> _DOCUMENT EXCERPT_:
[BEGIN]
- First volume cover

だめっこどうぶつ
- Genre: Comedy
- Written by: Noriko Kuwata
- Published by: Takeshobo
- Magazine: Manga Life
- Original run: November 2001 – 2003
- Volumes: 5
- Directed by: Setsuko Shibuichi
- Written by: Mitsuyo Suenaga
- Music by: Tsunta Kobayashi
- Studio: Magic Bus
- Original network: Kids Station
- Original run: 17 January 2005 – 21 February 2005
- Episodes: 26

= Damekko Dōbutsu =

Japanese manga series

Damekko Dōbutsu (だめっこどうぶつ) is a Japanese manga series by Noriko Kuwata serialized in Manga Life since the November 2001 issue. It was later adapted into a comedy anime series on Kids Station, a Japanese broadcast satellite station. It features characters that wear kigurumi costumes. Each character in the anime does not live up to the standards of their species, making them outcasts who must live in the "Useless" Forest. The main character, Uruno, is a wolf who has the personality of a shy rabbit; meanwhile, his friend and foil, Usahara the rabbit, has a wolf-like dominance and aggression. Each of the 26 episodes is 5 minutes long, bringing the total series to 130 minutes (2 hours 10 minutes).
[END]
> _OBJECTIVE 1_: In the records, begin at the line that contains "Музыка (1079, 109)" and stop after the line that contains "Люди и блоги (939, 226)". Reproduce those lines with "Fullscreen" changed to "Full screen", leaving everything else as it is.
The text and the records below it were gathered from separate sources.

> _DATA SHOWN_:
[BEGIN]
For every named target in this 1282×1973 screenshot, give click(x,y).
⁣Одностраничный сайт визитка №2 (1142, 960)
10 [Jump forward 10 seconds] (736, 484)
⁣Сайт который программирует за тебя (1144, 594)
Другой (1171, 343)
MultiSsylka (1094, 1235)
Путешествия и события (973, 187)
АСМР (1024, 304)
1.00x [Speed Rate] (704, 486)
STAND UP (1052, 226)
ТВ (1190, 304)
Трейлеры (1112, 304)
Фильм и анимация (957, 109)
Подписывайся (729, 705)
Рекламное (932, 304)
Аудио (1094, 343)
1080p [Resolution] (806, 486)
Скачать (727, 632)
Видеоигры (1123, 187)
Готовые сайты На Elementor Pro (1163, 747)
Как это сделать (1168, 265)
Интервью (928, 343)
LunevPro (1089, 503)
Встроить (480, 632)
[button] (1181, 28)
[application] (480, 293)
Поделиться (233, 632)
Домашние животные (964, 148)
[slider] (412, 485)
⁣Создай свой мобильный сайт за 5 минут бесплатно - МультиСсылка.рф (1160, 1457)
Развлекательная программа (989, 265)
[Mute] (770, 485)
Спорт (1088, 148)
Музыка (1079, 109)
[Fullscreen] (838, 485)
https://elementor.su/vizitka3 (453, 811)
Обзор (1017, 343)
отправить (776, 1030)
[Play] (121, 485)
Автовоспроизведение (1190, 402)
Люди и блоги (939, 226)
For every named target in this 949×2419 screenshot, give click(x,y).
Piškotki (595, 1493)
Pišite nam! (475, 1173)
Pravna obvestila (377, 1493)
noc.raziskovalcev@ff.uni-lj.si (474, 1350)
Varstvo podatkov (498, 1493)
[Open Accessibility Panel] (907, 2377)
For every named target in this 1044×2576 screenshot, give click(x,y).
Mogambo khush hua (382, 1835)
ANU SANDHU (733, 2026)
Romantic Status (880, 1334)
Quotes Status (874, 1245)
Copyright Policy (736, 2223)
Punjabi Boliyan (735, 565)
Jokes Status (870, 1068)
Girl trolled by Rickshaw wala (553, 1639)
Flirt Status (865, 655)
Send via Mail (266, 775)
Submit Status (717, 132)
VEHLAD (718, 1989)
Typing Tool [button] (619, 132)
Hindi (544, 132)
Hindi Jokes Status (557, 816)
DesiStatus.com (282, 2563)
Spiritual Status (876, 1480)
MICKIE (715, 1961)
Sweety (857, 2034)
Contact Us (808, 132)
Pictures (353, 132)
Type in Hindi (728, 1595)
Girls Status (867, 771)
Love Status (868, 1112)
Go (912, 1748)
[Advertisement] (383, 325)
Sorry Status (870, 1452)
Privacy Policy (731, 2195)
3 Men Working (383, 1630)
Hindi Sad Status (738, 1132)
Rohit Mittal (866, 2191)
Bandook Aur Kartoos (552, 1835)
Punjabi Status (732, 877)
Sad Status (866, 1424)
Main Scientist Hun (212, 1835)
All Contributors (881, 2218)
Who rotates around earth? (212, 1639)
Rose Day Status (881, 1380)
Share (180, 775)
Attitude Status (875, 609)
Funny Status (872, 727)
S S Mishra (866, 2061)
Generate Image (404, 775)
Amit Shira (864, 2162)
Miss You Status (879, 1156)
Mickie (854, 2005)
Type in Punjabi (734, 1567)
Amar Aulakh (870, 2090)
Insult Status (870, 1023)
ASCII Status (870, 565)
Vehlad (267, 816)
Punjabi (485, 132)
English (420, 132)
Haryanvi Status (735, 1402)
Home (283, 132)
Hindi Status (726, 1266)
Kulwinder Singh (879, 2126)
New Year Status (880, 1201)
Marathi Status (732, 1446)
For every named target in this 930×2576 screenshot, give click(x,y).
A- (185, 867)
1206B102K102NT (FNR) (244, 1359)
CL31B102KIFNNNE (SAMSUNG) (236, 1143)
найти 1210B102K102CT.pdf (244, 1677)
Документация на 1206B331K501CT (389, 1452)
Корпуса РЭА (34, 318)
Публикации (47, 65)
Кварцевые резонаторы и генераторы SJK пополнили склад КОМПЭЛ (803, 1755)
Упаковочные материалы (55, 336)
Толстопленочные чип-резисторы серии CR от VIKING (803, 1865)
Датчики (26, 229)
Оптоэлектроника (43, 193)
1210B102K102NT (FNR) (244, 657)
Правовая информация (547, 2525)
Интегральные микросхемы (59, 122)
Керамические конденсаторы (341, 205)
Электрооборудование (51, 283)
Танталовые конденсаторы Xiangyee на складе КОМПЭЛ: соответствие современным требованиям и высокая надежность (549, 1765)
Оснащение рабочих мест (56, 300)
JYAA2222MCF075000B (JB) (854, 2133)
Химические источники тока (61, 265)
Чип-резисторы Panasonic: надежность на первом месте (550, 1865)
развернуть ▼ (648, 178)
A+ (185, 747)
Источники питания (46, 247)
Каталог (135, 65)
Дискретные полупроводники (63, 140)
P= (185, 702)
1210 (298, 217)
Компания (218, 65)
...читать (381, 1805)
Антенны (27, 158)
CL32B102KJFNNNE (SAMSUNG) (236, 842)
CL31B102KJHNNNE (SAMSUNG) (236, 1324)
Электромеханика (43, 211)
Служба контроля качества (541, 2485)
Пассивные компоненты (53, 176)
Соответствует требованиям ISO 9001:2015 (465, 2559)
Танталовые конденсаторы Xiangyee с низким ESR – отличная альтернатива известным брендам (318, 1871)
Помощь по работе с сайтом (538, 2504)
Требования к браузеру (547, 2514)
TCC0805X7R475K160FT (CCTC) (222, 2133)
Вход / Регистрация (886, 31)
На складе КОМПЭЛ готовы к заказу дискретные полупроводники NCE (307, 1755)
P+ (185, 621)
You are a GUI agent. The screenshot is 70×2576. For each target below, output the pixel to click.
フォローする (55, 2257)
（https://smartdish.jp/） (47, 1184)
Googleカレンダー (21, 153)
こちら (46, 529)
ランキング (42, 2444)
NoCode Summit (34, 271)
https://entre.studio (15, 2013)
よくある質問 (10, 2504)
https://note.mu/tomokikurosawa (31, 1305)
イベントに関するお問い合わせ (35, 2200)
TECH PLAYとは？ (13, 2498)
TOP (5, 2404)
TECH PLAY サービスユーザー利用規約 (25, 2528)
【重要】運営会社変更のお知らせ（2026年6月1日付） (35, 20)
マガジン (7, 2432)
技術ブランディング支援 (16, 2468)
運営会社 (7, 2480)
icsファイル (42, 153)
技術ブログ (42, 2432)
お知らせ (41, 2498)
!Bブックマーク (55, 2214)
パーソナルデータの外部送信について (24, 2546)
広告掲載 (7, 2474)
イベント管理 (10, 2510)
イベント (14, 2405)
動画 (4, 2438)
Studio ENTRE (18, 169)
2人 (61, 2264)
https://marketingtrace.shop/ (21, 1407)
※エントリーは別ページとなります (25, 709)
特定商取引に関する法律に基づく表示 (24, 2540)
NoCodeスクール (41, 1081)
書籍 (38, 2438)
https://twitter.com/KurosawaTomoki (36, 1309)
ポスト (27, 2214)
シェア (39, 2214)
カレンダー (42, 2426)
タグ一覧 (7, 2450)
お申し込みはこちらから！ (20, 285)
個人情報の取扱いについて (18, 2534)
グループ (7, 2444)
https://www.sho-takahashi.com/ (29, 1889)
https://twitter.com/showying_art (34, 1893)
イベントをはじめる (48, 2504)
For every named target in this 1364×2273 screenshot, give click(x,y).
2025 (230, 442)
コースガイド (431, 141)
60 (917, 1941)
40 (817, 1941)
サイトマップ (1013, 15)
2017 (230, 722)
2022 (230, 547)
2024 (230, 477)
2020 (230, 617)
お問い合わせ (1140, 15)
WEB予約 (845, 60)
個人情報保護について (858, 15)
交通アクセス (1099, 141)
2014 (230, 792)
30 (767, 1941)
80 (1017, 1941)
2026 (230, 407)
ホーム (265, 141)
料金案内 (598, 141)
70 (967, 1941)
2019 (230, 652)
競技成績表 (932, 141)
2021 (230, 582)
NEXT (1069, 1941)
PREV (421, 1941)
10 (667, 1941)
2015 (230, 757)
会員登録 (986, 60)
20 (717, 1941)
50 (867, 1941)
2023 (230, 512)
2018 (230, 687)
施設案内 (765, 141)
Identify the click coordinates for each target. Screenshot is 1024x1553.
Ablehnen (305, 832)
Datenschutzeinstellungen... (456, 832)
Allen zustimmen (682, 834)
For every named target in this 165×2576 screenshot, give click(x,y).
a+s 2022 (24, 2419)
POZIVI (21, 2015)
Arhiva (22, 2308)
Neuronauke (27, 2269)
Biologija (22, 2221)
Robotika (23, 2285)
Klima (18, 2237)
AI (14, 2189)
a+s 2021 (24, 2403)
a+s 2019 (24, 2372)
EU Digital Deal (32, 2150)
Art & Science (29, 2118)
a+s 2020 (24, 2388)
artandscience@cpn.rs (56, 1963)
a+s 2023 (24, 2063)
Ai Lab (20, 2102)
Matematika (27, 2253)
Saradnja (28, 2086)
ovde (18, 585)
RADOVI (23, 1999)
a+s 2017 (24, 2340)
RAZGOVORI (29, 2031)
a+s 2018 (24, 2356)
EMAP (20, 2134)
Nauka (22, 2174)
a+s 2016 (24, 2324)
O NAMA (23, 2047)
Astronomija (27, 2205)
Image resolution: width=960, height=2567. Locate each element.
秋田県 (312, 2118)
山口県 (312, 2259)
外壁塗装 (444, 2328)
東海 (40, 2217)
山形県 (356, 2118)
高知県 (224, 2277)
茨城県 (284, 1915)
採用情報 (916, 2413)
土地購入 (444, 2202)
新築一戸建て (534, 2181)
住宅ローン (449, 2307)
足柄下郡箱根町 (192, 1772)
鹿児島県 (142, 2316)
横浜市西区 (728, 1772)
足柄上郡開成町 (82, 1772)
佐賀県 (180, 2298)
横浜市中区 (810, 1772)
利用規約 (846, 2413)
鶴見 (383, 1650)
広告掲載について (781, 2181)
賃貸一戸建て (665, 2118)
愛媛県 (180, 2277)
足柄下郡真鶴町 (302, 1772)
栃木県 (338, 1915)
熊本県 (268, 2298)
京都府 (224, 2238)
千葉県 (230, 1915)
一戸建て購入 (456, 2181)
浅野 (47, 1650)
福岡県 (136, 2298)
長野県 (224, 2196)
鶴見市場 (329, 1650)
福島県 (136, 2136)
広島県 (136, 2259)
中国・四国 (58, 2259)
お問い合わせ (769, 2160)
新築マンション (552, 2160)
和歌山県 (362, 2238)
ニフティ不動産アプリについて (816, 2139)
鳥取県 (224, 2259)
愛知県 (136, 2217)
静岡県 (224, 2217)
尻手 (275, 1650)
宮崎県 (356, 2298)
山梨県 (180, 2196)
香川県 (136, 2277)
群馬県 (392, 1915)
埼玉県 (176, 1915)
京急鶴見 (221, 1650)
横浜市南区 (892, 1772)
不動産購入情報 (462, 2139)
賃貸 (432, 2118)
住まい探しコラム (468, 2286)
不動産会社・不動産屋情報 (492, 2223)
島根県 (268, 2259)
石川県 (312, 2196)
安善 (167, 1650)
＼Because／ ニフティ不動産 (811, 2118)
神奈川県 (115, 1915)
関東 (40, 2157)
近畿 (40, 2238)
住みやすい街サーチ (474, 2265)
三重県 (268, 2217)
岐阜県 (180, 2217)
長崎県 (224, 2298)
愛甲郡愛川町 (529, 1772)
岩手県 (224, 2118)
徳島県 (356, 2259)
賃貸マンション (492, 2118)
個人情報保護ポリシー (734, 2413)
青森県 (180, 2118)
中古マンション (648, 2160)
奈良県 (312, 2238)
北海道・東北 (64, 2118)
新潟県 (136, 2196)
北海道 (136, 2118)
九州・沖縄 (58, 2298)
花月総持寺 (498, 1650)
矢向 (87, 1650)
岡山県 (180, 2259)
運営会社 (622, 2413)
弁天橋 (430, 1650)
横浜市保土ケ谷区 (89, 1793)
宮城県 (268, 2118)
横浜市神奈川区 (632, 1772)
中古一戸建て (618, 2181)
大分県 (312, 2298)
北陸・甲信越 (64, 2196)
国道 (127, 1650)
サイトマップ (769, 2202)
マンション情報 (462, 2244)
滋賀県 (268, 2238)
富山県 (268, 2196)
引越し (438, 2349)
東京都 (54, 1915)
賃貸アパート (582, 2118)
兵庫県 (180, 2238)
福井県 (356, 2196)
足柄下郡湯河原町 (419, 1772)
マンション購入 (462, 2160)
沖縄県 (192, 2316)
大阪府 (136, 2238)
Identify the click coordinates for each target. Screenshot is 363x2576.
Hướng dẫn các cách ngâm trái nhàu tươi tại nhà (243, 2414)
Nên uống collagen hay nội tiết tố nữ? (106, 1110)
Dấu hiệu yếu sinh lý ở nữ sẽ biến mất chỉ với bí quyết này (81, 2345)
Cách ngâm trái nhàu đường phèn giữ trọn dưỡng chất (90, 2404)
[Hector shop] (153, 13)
[END]
> _OBJECTIVE 2_: Condense the paragraph of the Damekko Dōbutsu entry that begins "Damekko Dōbutsu (だめっこどうぶつ) is a Japanese manga series" into a bulleted list of its main facts.

> _RIGHT ANSWER 1_:
Музыка (1079, 109)
[Full screen] (838, 485)
https://elementor.su/vizitka3 (453, 811)
Обзор (1017, 343)
отправить (776, 1030)
[Play] (121, 485)
Автовоспроизведение (1190, 402)
Люди и блоги (939, 226)

> _RIGHT ANSWER 2_:
- Japanese manga by Noriko Kuwata, serialized in Manga Life since the November 2001 issue
- Adapted into a comedy anime on Kids Station, a Japanese broadcast satellite station
- Characters wear kigurumi costumes
- Each character falls short of their species' standards and lives as an outcast in the "Useless" Forest
- Main character Uruno is a wolf with the personality of a shy rabbit
- His friend and foil, Usahara the rabbit, has wolf-like dominance and aggression
- 26 five-minute episodes, totaling 130 minutes (2 hours 10 minutes)